Il s'agit d'un ancien village abandonné que des français ont entrepris de réhabiliter afin d'y vivre et de monter des projets culturels et associatifs. Introuvable sur Google Maps, il se situe juste à côté de Célanova et dispose d'un accès à l'électricité et à l'eau courante.

Le village organise tous les ans un festival durant l'été, mais cette année la nouveauté a été la mise en place d'une résidence au mois de septembre, conviant plusieurs jeunes artistes à venir y travailler durant 2 semaines.

J'ai donc décidé de me joindre à l'aventure (accompagné de Jonas Delhaye et Guillaume Lepoix) et c'est au milieu des poules, des chèvres, des ânes et des ruines que nous nous sommes installés durant ces quinze jours.

Le village

Actuellement seule une des maisons du village est entièrement réhabilitée. Elle sert de cuisine, de salle de séjour et offre 3 chambres pour les résidents annuels. Les festivaliers ou les artistes en résidence doivent aller dormir sous les tentes dans le camping du village au milieu duquel un âne broute bruyamment (surtout la nuit).

Le lieu de travail dédié aux artistes se situe à l'arrière du village, juste à côté des tentes, il est constitué d'une table, d'une rallonge électrique et deux canapés posés sur un sol recouvert de paille. Un lieu de travail aussi insolite que génial.

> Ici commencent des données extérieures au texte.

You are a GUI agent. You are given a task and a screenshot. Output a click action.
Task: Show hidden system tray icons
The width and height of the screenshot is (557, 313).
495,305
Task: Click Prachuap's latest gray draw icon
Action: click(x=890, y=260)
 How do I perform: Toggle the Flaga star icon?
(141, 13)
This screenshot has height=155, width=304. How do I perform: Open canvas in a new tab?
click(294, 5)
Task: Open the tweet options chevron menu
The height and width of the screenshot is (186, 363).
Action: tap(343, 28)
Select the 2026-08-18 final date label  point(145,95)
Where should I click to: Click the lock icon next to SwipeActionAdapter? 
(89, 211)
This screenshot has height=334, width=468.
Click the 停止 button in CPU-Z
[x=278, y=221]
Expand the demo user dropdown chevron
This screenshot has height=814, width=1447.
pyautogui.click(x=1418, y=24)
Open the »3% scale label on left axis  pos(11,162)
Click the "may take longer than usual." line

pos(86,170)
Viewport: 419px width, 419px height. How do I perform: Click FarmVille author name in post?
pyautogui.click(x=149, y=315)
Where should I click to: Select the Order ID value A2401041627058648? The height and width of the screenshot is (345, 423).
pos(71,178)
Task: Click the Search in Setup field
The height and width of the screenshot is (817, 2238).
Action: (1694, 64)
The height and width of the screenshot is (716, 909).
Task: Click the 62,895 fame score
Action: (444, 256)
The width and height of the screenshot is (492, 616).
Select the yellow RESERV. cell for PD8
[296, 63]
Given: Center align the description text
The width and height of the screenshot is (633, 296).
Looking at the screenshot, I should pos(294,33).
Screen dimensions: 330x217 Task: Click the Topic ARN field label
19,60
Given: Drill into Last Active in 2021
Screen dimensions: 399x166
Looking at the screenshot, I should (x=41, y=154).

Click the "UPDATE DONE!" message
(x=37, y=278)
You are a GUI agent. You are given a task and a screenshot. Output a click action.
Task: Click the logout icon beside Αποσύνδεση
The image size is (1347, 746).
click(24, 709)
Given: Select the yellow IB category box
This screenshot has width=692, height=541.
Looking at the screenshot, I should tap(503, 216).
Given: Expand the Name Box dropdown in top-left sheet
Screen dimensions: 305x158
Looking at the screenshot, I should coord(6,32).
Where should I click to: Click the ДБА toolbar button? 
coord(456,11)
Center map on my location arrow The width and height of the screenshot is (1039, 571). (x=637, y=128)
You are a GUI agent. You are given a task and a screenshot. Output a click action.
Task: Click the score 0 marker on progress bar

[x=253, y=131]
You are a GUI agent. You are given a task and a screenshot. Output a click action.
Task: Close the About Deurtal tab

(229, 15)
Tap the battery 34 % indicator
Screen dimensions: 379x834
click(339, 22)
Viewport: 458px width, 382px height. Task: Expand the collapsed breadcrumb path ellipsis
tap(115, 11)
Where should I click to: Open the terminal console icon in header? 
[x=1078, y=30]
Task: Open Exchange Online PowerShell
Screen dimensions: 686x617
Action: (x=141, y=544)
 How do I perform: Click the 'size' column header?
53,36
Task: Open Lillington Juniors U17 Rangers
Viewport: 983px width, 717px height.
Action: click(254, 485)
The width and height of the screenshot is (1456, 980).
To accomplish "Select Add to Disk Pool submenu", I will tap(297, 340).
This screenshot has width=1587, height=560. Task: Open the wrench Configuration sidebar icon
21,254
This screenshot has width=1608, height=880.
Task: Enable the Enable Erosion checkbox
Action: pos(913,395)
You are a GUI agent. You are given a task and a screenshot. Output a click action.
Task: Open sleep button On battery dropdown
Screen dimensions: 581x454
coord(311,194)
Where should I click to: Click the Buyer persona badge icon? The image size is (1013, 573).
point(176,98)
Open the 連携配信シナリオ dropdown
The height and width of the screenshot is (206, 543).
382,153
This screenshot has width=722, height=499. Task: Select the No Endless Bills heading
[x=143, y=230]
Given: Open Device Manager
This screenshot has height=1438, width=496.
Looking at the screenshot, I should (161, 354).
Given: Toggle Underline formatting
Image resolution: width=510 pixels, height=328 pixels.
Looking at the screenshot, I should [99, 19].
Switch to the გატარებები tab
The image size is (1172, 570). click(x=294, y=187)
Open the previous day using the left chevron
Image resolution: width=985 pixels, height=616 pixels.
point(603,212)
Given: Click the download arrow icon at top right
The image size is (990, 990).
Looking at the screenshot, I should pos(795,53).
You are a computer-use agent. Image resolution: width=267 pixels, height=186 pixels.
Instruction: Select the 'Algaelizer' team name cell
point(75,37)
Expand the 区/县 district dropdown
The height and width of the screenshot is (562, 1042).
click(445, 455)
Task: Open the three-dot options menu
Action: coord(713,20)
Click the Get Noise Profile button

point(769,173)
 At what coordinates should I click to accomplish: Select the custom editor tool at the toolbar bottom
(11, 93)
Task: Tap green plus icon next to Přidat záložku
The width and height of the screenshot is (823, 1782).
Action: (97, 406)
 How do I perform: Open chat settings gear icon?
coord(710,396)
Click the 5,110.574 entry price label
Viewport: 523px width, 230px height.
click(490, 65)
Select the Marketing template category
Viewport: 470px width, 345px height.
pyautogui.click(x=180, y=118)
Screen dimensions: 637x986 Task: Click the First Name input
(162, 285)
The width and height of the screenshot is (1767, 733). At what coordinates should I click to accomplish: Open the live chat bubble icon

Pour la nourriture, on essaye de se servir au maximum des fruits et légumes offerts par le jardin (qui est bien beau et assez grand) ainsi que des courses faites régulièrement dans la ville voisine. Les nouveaux arrivants se voient attribuer une couleur (qui est désignée en fonction de leur date de naissance et du calendrier maya -je crois-) qui définit leur tour de cuisine (tous les 4 jours environ). Sur les deux semaines de résidence, chacun a rivalisé d’imagination pour faire des plats plus excellents les uns que les autres. Comme quoi avec peu de choses on peut faire de vrais festins tous les jours.

La résidence

Au final, je dois dire que je suis réellement charmé par cette résidence. L'accueil a été des plus chaleureux (j'ai en ce moment même encore le souvenir de notre départ et des adieux interminables), même malgré la barrière de la langue (je ne parle pas un mot d'espagnol), le cadre de travail est exceptionnel et le lieu est vraiment rempli de surprises. J'encourage tout jeune artiste désireux de se retrouver dans un cadre non institutionnel à participer à cette résidence qui se déroule tous les ans au mois de Septembre.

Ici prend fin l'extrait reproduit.